4. If you have a patent, mark your product.
Patent marking is used to notify the public, including competitors, that your product is patented. Proper patent marking is crucial in recovering damages from an infringer. In fact, if a patent owner does not properly mark its product, the patent owner may be precluded from collecting damages from infringers of its patent. You can mark your product with the word “Patent” or “Pat.” followed by the patent number or the address of a website that lists the patent number. It is also a good idea to mark your products with “Patent Pending” while you are awaiting approval on your patent application.
5. Monitor the marketplace.
Just because you have a granted patent or a registered trademark, your work is not done. You or your counsel should continuously monitor the marketplace to ensure that no other party is using your intellectual property without your consent.

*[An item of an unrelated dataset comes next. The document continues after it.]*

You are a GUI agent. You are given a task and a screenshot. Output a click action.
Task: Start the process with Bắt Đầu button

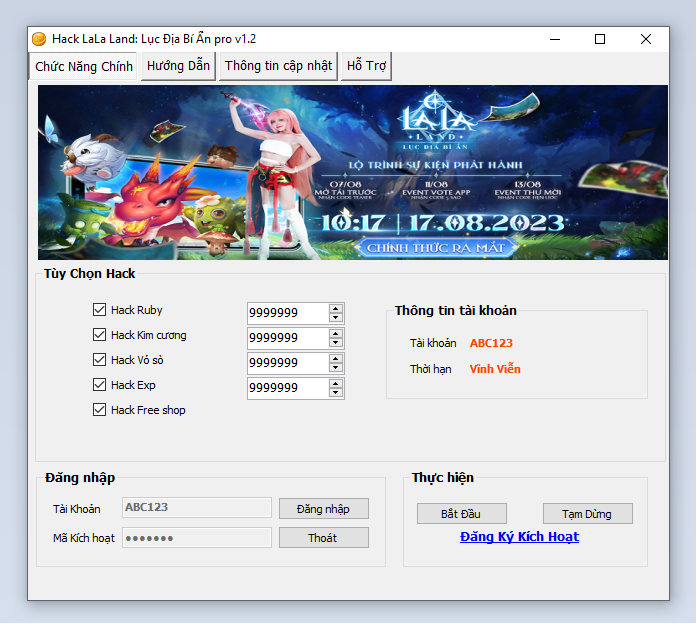(461, 514)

If you find that someone else is using your intellectual property, the first step is often to send them a cease-and-desist demand letter, which essentially asks the infringer to stop the unauthorized or illegal use of your intellectual property and to not use it again in the future. If the use does not stop, there are other legal remedies that can be pursued to stop such use. Additionally, if you do not police your intellectual property, sometimes you can lose it.